See my interactive family tree (requires Java 1.1.6 or better):
http://www.hashkedim.com

Please remove the CAPITAL LETTERS >from my address in order to send me
email.


Ida & Joseph Schwarcz <idayosef@...>
 

Since Owsey is probably Yehoshua, which can be Shiya as a nickname that
probably led to Sam as his English name. Sam seems to be one of the most
popular male forenames for new immigrants.
Ida

Dear Cousins,

A relative of mine immigrated >from Trakai, Lithuania, in 1907. His given
name on the manifest & passenger record is "Owsey." Last name ADELSOHN.
Though it's a good joke on him, what might that be a misspelling of?

He later became Samuel ADELSON, and lived in Holyoke, Massachusetts.

Unless it's useful for other genners, please reply privately to
sorlen@u.arizona.edu

Best,
Steve Orlen
Tucson, Arizona
I believe, Steve that this might useful for other genners.
Owsey (Ovsey, Owsej) is a reflection of the humiliating practice of the
Russian government and the Orthodox Church to deprive Jews >from their basic
heritage and even use traditional Jewish names.

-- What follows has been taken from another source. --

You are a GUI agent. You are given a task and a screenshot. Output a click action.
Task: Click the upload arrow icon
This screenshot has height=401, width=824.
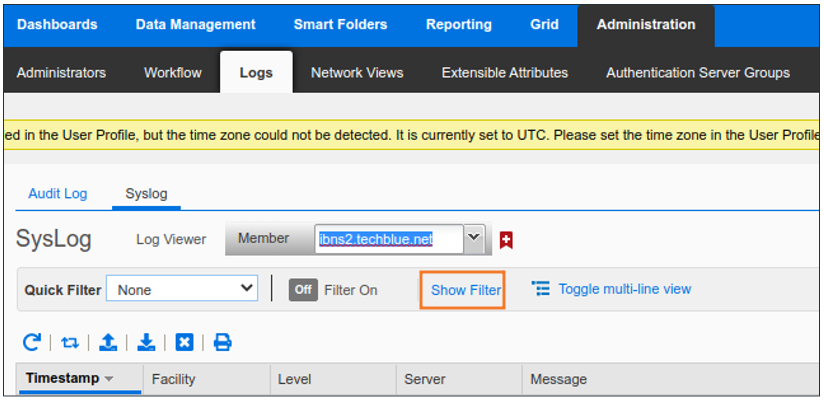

Biblical names that have been adopted by the Russian Orthodox Church for \
the pantheon of their own saints, have been forbidden to be used by the
Jewish people.

A bastardized versions of the proud names of our forefathers have been
forced to used. Thus Moses became known as Movsha and Joseph as Owsey.

Alexander Sharon
Calgary, Ab


,
 

Dear Stan,
If you go onto Jewishgen databases (given names) and use the D-M dropdown,
you will find that this name does indeed lead to Samuel. It also leads in
Yiddish to Shicky and English to Sidney. It was my dad's name in Russian
and how I located the emigration records of his cousin, who has the same
name as my dad did, on the EIDB.
Carol Cohen
Brooklyn NY

MODERATOR NOTE: The above mentioned database can be found at:
http://www.jewishgen.org/databases/GivenNames/


ROBERT WEISS
 

Regarding the name Owsey:

In my collection of documents relating to possible WOLPERT ancestors >from
Kedainiai I came across three persons with that given name. Various
Lithuanian documents call out the following variations of the name "Owsey":

Person #1, born ca 1830: Ovsey, Govsha, Hoshua;

Person #2, born 1739: Govshey, Ovsey;

Person #3, born 1829: Ovsey, Govsha, Gosel, Yehoshua-Nechemia.